Я ждала 26

Щавелев Иван
* * *
Их встречи начинали носить всё более частый и продолжительный характер. Через полтора месяца после самой первой прогулки, ребятам уже и не надо было обговаривать дату, всё и так было понятно. Они имели множество точек соприкосновений: соседние дома, соседние школы, общее детство. Не возникало никаких препятствий, никаких возражений со стороны взрослых. Родители Стаси, во-первых, знали Рому, знали, что этот мальчик живёт в их дворе, а, во-вторых, всё-таки начали постепенно сживаться с мыслью, что их девочка неожиданно выросла, что она может нравиться мальчикам  и, что особенно важно, Стася и сама может мечтать о свиданиях, и о полноценных отношениях. Благо, перед глазами имелся вполне живой пример Оли. Так и чем Стася хуже?
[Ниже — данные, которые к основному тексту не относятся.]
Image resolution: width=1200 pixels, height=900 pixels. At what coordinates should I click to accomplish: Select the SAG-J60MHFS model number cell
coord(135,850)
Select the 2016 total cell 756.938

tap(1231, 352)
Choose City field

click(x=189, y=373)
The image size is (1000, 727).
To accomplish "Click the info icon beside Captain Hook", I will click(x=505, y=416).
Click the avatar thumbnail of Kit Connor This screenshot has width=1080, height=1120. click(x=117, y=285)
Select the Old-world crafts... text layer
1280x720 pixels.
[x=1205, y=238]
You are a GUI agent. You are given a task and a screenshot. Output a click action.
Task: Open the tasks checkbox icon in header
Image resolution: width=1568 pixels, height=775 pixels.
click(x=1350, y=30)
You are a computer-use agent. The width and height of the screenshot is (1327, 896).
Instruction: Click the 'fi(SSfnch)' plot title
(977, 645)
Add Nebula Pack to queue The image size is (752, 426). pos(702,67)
Конечно, как и любые другие родители, мама и папа Стаси старались максимально аккуратно и ненавязчиво залезть в личную жизнь своей дочери. Ведущей силой во всём этом мероприятии была, естественно, мама девушки. Под самыми надуманными предлогами она стремилась попасть в комнату Стасю и завязать с ней диалог. Стася, в виду своей неопытности даже и предположить не могла, от чего это вдруг её мама стала такой чуткой, внимательной и любопытной. Да, и опять же, на протяжении всей Стасиной жизни в их семье царила атмосфера полной доверительности и честности по отношению друг к другу, поэтому девушка, как на духу рассказывала взрослым о том, как она гуляет с Ромой, где они бывают и чем, собственно говоря, занимаются. Всё выходило настолько невинно и просто, так живо и практически без пауз Стася рассказывала про всё происходящее, что у родителей ни на мгновение в голове не возникало мысли о том, что их дочь может не то, что бы врать, а хотя бы даже и привирать.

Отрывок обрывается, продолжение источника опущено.